▶ _WORK INSTRUCTIONS_
Write out every line of the data below word for word, changing nothing.

▶ _SOURCE DATA_
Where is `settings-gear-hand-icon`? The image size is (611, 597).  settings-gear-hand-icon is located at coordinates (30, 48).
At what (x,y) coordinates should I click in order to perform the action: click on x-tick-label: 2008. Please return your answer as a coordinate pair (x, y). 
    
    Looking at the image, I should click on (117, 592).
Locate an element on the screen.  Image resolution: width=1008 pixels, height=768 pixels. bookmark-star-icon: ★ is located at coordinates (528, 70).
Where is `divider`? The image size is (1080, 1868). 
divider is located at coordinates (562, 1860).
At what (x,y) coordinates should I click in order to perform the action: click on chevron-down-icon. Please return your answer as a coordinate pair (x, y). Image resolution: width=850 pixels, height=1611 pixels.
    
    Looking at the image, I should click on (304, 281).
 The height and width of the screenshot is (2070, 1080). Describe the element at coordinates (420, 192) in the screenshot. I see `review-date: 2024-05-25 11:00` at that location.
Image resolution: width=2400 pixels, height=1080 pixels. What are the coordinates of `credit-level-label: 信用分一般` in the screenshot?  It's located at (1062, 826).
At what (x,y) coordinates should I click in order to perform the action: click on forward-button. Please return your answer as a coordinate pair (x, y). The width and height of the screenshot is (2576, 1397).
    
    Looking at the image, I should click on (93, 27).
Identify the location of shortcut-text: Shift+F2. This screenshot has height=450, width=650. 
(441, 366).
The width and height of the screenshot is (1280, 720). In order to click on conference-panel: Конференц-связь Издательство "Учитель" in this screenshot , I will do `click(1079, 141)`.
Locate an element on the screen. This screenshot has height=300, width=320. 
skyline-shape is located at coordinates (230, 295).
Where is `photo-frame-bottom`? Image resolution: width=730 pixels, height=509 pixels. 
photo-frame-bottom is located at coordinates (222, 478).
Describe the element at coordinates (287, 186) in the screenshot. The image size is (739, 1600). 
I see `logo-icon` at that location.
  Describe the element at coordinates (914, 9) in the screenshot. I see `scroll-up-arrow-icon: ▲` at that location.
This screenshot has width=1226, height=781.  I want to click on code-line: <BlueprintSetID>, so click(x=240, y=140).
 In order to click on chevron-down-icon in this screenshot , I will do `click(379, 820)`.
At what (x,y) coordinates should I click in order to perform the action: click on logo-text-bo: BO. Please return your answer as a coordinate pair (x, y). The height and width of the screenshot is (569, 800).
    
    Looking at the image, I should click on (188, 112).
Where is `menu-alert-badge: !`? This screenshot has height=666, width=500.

▶ _OUTPUT FOR THIS TASK_
Where is `settings-gear-hand-icon`? The image size is (611, 597).  settings-gear-hand-icon is located at coordinates (30, 48).
At what (x,y) coordinates should I click in order to perform the action: click on x-tick-label: 2008. Please return your answer as a coordinate pair (x, y). 
    
    Looking at the image, I should click on (117, 592).
Locate an element on the screen.  Image resolution: width=1008 pixels, height=768 pixels. bookmark-star-icon: ★ is located at coordinates (528, 70).
Where is `divider`? The image size is (1080, 1868). 
divider is located at coordinates (562, 1860).
At what (x,y) coordinates should I click in order to perform the action: click on chevron-down-icon. Please return your answer as a coordinate pair (x, y). Image resolution: width=850 pixels, height=1611 pixels.
    
    Looking at the image, I should click on (304, 281).
 The height and width of the screenshot is (2070, 1080). Describe the element at coordinates (420, 192) in the screenshot. I see `review-date: 2024-05-25 11:00` at that location.
Image resolution: width=2400 pixels, height=1080 pixels. What are the coordinates of `credit-level-label: 信用分一般` in the screenshot?  It's located at (1062, 826).
At what (x,y) coordinates should I click in order to perform the action: click on forward-button. Please return your answer as a coordinate pair (x, y). The width and height of the screenshot is (2576, 1397).
    
    Looking at the image, I should click on (93, 27).
Identify the location of shortcut-text: Shift+F2. This screenshot has height=450, width=650. 
(441, 366).
The width and height of the screenshot is (1280, 720). In order to click on conference-panel: Конференц-связь Издательство "Учитель" in this screenshot , I will do `click(1079, 141)`.
Locate an element on the screen. This screenshot has height=300, width=320. 
skyline-shape is located at coordinates (230, 295).
Where is `photo-frame-bottom`? Image resolution: width=730 pixels, height=509 pixels. 
photo-frame-bottom is located at coordinates (222, 478).
Describe the element at coordinates (287, 186) in the screenshot. The image size is (739, 1600). 
I see `logo-icon` at that location.
  Describe the element at coordinates (914, 9) in the screenshot. I see `scroll-up-arrow-icon: ▲` at that location.
This screenshot has width=1226, height=781.  I want to click on code-line: <BlueprintSetID>, so click(x=240, y=140).
 In order to click on chevron-down-icon in this screenshot , I will do `click(379, 820)`.
At what (x,y) coordinates should I click in order to perform the action: click on logo-text-bo: BO. Please return your answer as a coordinate pair (x, y). The height and width of the screenshot is (569, 800).
    
    Looking at the image, I should click on (188, 112).
Where is `menu-alert-badge: !`? This screenshot has height=666, width=500.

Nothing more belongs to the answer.